TASK DETAILS :: The lines from the top of the data down to the line with "Given: Select すべて選択 (Select All) menu entry" should be repeated exactly, both ends included.

........

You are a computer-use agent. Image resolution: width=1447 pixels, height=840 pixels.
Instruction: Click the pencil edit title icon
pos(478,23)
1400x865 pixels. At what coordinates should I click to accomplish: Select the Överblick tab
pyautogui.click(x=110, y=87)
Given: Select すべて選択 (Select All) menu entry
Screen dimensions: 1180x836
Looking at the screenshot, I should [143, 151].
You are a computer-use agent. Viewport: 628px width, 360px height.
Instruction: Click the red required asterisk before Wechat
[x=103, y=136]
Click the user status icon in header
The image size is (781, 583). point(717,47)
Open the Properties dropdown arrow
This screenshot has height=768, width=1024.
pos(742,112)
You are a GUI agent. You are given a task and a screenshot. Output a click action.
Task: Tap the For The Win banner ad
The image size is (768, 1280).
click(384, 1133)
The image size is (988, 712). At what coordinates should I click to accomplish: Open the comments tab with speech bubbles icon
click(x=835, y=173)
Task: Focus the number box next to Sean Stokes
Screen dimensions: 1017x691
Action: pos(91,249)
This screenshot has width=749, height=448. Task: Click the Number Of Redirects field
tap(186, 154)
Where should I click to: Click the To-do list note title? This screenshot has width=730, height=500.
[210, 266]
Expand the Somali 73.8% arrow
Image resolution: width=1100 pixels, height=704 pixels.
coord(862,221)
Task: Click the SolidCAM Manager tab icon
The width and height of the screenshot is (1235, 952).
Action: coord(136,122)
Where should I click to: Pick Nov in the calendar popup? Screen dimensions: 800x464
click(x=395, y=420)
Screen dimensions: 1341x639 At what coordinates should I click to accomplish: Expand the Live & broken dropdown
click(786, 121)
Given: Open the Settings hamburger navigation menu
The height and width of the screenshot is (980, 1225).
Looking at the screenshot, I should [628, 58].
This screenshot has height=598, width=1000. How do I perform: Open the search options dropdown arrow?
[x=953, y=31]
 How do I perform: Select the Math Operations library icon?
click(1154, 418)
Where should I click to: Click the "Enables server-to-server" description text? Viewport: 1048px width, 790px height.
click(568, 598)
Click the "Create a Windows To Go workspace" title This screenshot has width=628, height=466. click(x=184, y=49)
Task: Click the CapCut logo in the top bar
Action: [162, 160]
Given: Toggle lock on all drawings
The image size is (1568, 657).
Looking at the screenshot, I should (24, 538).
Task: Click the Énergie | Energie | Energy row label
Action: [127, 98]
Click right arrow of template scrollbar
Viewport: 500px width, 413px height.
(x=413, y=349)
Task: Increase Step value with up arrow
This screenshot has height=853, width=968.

........

RESULT OF THIS EXERCISE ::
You are a computer-use agent. Image resolution: width=1447 pixels, height=840 pixels.
Instruction: Click the pencil edit title icon
pos(478,23)
1400x865 pixels. At what coordinates should I click to accomplish: Select the Överblick tab
pyautogui.click(x=110, y=87)
Given: Select すべて選択 (Select All) menu entry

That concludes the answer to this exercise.